Biotech Investors: Are We Blinded By Clinical Trials?

by: Cris Frangold

Clinical trial results, while a necessary part of the medical research process, can sometimes cloud investor judgment, causing investors to invest heavily in treatments that ultimately prove unsafe for human use or cause investors to pull out before a drug has undergone a thorough evaluation.

To receive FDA approval and approval from other medical agencies around the world, drug makers must complete at least clinical trial phases that expertly report effectiveness, safety, and potential health risks based on research, human testing, and monitoring side effects. Drug makers typically make the results of each trial public after completion. In some cases, drug makers may cease additional trials after phase I if a drug fails to produce any positive results. In most cases, additional trial phases help researchers discover more about a drug's effectiveness, amount needed to produce results, and more information about potential side effects.

It is almost impossible to tell how well a drug will perform in the marketplace based on one or two clinical trial phase results. While investors should consider the results of each phase, until a drug receives approval and becomes available to the public, actual sales/revenue cannot be known. From clinical trial results, investors may be able to determine the possibility of a drug receiving FDA approval, but again, poor results from a phase I clinical trial may not reveal a drug's full potential - which may not be discovered until phase III.

Potential Missed Opportunity

Such is the case with drug maker Aeterna Zentaris (NASDAQ:AEZS). An analyst at Maxim Group recently gave the company a Buy rating with a $9.00 per share target, suggesting that the company's (in partnership with Keryx (NASDAQ:KERX) phase I and phase II trials of anti-cancer drug perifosine were not complete failures. Even though the drug failed to produce the anticipated results, perifosine did have some positive effects, but additional tests are necessary to determine the correct dosage and other variables that could make this an outstanding anti-cancer drug. The analyst stated that phase III trial could prove the drug's effectiveness.

The main argument for buying or holding existing Aeterna Zentaris stock lies in the presumed effectiveness of perifosine. Additional trials may provide the information researchers need to enhance the drug's performance and make it a viable ally in the fight against certain types of cancer. Investors that pull out now may miss the opportunity to cash in later on once the drug is approved and the stock price goes up.

Faster FDA Approval

According to FDA Commissioner Margaret Hamburg, shortening clinical trials by reducing the number of participants needed to complete an adequate drug testing for life saving drugs such as obesity and antibiotics may become a reality soon. For morbidly obese patients, receiving new drugs that help in controlling weight gain could lengthen their lives and allow patients to adopt healthier lifestyles before developing diseases such as diabetes, cancer, or heart disease.

Shorter clinical trials may also keep investors from dumping stocks too early. Since most clinical trial phases can take a year or longer depending on the disease or condition the drug supposedly helps treat (this means some trials take five years or more to complete), investors will now see a quicker return on their investments due to faster FDA approval and entrance into the marketplace.

On the other hand, shorter clinical trials may prevent researchers from adequately accessing potential risks. In the past, the FDA has pulled other obesity drugs like Fen-phen from the market after reports of harm and death to patients.
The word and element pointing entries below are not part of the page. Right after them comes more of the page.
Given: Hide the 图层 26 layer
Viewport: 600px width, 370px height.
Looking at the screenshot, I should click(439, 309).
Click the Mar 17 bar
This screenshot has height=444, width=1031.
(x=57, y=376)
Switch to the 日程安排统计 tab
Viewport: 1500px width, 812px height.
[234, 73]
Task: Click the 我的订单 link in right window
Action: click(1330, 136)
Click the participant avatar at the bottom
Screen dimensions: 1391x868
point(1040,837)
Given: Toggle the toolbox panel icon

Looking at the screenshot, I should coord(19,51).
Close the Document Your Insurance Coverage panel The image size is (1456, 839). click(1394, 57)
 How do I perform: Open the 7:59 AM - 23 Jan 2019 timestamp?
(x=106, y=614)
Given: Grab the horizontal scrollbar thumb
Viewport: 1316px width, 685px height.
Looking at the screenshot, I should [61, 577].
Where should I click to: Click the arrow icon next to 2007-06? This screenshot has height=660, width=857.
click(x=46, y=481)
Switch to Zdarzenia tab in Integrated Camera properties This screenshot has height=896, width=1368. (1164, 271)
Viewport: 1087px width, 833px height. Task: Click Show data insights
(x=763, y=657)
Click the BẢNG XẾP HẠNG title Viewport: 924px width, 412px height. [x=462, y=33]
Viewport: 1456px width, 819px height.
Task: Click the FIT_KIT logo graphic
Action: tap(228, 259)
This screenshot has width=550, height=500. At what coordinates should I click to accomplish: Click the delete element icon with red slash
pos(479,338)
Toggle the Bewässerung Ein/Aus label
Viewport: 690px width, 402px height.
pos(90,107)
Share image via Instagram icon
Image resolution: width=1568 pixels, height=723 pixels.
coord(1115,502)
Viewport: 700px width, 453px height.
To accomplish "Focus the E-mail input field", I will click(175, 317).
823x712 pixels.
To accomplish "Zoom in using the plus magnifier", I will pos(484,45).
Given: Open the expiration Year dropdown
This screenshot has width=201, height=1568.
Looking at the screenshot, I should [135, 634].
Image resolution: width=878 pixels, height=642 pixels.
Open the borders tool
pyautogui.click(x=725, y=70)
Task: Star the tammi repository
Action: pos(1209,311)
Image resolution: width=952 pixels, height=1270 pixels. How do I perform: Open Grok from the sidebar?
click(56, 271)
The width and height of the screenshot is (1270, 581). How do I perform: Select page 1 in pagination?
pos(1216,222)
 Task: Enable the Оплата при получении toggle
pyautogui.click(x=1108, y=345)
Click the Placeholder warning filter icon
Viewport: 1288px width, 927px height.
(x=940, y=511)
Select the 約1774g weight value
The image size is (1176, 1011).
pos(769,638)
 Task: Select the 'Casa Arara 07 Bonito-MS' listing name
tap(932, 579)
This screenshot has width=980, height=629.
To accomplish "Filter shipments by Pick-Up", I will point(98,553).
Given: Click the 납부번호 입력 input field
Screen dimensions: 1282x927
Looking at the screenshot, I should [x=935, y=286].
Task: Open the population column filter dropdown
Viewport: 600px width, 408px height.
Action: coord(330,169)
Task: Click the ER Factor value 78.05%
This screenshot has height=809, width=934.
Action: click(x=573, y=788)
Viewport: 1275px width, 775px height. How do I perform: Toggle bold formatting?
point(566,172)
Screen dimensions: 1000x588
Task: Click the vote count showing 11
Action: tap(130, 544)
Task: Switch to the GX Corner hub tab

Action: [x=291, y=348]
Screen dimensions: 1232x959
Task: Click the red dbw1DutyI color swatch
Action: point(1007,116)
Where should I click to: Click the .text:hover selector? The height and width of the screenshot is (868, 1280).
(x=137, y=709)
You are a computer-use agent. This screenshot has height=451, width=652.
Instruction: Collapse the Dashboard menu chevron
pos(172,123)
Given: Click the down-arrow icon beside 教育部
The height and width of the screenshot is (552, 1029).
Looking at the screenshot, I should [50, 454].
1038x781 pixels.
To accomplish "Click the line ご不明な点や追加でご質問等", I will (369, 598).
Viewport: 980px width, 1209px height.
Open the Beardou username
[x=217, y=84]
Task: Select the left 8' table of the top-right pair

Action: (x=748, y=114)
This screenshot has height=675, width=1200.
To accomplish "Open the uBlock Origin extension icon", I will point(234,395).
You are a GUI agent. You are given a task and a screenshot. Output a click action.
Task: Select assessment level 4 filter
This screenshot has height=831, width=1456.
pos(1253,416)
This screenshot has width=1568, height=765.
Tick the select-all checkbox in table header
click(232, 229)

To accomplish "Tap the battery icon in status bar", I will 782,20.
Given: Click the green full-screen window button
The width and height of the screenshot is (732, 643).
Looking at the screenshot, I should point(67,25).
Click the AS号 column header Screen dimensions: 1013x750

This caused many investors to lose money very quickly - but also placed more emphasis on the importance of clinical trials.

Clinical Trial Results and Insider Trading

By the time a drug reaches a phase III clinical trial, researchers have a much better idea of whether a drug will be effective or not. Clinical trial information, prior to publication, remains with researchers and company officials. Unfortunately, studies conducted within the research community have found some evidence of insider trading that directly affect company stock price. Even though proving unethical stock trading has taken place is difficult, investors should give consideration that prices may be affected slightly due to unethical behavior.

More to Analyze than Clinical Trials

Investors should carefully review all information available about new drugs including clinical trial results, research methods, and company financials before making any hasty decisions. Clinical trial results, unless drug makers discontinue future trials, should serve as a way to show progress towards developing and manufacturing new drug treatments.

When investing in biotech and pharmaceuticals, investors should also pay close attention to a company's portfolio. Companies like Abbott Laboratories (NYSE:ABT) have a diverse portfolio with many drug treatments on the market. Other companies like Dendreon (NASDAQ:DNDN) have one. For smaller companies, clinical trials carry more weight, only because these companies have limited portfolios - companies with many products can still provide a return for investors while companies with one or no products cannot guarantee continued profits.

In the end, clinical trials help investors predict future earnings somewhat, but should not be the only marker when it comes to turning a profit in pharmaceuticals and biotech. Judging the earnings potential of a drug treatment based on phase I trials may cause investors to lose money if they pull out too early.

Disclosure: I have no positions in any stocks mentioned, and no plans to initiate any positions within the next 72 hours. I wrote this article myself, and it expresses my own opinions. I am not receiving compensation for it (other than from Seeking Alpha). I have no business relationship with any company whose stock is mentioned in this article.